It is also time for our management employees to lead by example by paying towards their health care benefits for the first time. Few, if any, in the private sector get one hundred percent of their insurance paid by their employer. But here in Suffolk, it has never been required for an employee buy-in. While such a change for our union employees can only come about through State legislation or collective bargaining, we can make this change for management. I therefore propose that incoming non civil-service employees in Suffolk County be required to pay a portion of their health benefits. I proposed this change two years ago, and the County Legislature refused to act on it. But it is time to stop protecting The Unsustainable Quo.
In the crowd with us tonight is Sean Cullington. At this time a year ago, Sean closed on a home in Shirley, purchased under the county’s Neighborhood Stabilization Program which allows municipalities and not-for-profit agencies to acquire foreclosed homes, rehabilitate them and make them affordable once again.
But if we take our eyes off the bottom line – the need to control taxes and spending – then all the great strides we have taken to get good people into good, affordable homes will be for naught. And to Sean and his family I say: we are not going to let that happen.
We CAN change thinking and we CAN effectuate change.
Last year during this address, I reached across county lines and proposed the Long Island Purchasing Council. Nassau County Executive Ed Mangano wholeheartedly embraced the idea and both counties have worked feverishly to bring in other municipal partners and combine our purchasing power. Our first competitive bid, for paper, showed impressive results.
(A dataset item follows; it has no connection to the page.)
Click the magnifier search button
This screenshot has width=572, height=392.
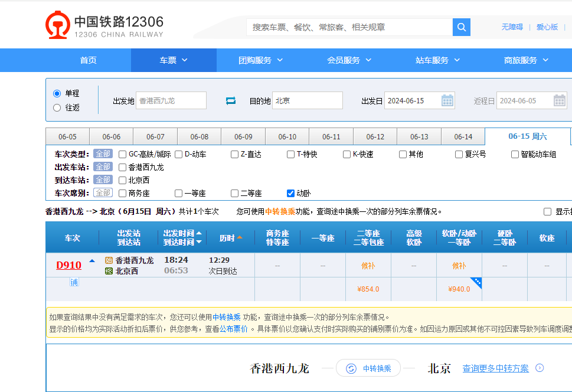tap(461, 27)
Suffolk will be saving as much as ten percent on our future paper purchases, while the Village of Lindenhurst will be saving an astounding twenty-seven percent per case.
And the potential for savings is about to get even greater. Now, more than ever, school districts are looking for ways to save taxpayer dollars without impacting educational quality. So tonight, I am pleased to announce that through a landmark partnership with Suffolk BOCES, all of the county’s 69 school districts will have the ability to purchase paper, fuel, natural gas and other common products with the council. We will now be able to go to the marketplace representing extraordinary local buying power – with a combined population larger than 19 states –and attract the best pricing available.
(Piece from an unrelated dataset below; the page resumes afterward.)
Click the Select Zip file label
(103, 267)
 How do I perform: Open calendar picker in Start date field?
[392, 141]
Our efforts to control taxes will be aided by expanding our tax base through economic development. Henry Ford once said, “As business goes, so goes America.” The same holds true for Suffolk. That is why we worked so hard to bring two thousand jobs here with Canon’s North American headquarters, which broke ground in Melville this past year. Another four hundred high quality jobs were brought in through Leviton. And dozens of other high tech firms have created hundreds of jobs along our economic corridors through our efforts.
And we’re not done yet. We need to make it easier to do business on Long Island. We cannot thrive if this island has a reputation as being hostile to business. That is why I convened my Economic Development Consortium last year. We brought together the finest minds in the business, industrial and educational sectors with our Planning and Economic Development Offices. The results have been very promising.
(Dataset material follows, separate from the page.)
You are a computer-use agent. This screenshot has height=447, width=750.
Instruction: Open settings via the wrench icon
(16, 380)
One of the most exciting developments is the Suffolk Unified Permit Portal – SUPP – which will expedite the permit process for businesses and residents alike. Applicants can apply for their permits online. The permit will be a uniform application for each of our ten towns, over 30 villages and for the county itself. Applicants will be able to track their progress in real time. Just as importantly, an applicant will no longer have to go through the town process, which can take over a year, and then and only then begin the county process. This is important because for our businesses, time is money.
The portal also has promising opportunities for homeowners seeking to track their permits for new construction, expansions or even the installation of a new pool.
There is a need for our businesses to have a talented, educated workforce. And there is a need for our young to have high-paying career opportunities that will enable them to take root here. So I established a forward-looking initiative with the presidents of the colleges and universities on Long Island. The leaders of Suffolk Community College, Stony Brook University, Long Island University, Dowling College, Five Towns College, and Farmingdale State College are committed to working with our major companies and develop courses that meet the ever changing needs of our business community. And our local companies have agreed to provide internships to those students with the promise of a job at the successful completion of the program. This is a win for our students, a win for our colleges and a win for our business community.
Nothing is more challenging to today’s families than the cost of a college education. Residents squeezed from every direction by tax increases hardly have a fighting chance to save for a higher education for their children. And by the time their children reach college age, tuition costs are likely to be dramatically higher than they are today. Talk about The Unsustainable Quo. I will therefore be convening a panel to explore having New York State adopt a pre-paid tuition plan for public universities and colleges. These programs, which have been implemented in 17 states, allow parents to lock-in today’s tuition prices by purchasing credits now for their children’s education in the future.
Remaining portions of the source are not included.